The Mohawk and Hudson Railroad, the first in New York State, was chartered in 1831, to run a mere dozen miles between Albany and Schenectady. Yet, even this modest project was so speculative—there were but a handful of miles of track in the entire world—that Stephen Van Rensselaer, our very own Stephen, was asked to lend a hand. Railroads in America have always been a private enterprise, needing to raise staggering amounts of capital. Van Rensselaer was the first president of the M&H, and then resigned once things got underway.
The following year, 1832, a railroad was established to connect Troy and Saratoga. At first, the tracks here were on River Street, with horses pulling the cars until they got outside the city. The Troy House made do as the first depot, the way that inns have always served stagecoaches. Within two decades, other lines came to Troy, connecting the city to all four points of the compass. The resulting congestion was too much for the business district, so the operations were moved as far inland from the river as possible, to the base of the hill (now Sixth Ave.)
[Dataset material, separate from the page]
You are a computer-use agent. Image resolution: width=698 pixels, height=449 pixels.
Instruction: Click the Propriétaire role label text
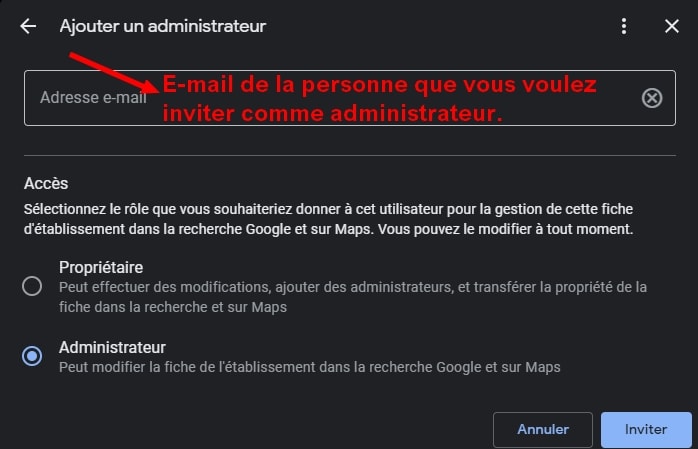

The main depot was on Sixth between Fulton and Broadway, a site across the street from the current Blitman Commons. One depot wasn’t enough for bustling Troy. There was also a depot on Adams St., one way down in South Troy (called “Ironworks” for workers to commute to industries there), one to the north in Lansingburgh, and one just across the river in Green Island. RPI moved up the hill just after the Great Fire of 1862, to the head of Broadway, two blocks from the depot. Students then flocked here from across the country via trains, the only reasonable way to travel overland back then.
Rail traffic peaked around 1915, with an incredible 135 passenger trains a day, basically one train every 11 minutes if spaced evenly. Today, Troy has no passenger rail service.
After World War II, the government funded the interstate highway system, related roads, airports, all at public expense. Railroads’ property and other taxes helped fund their own competition.
Unable to keep up, Troy’s station was demolished in 1958, with the last track removed from downtown in 1964.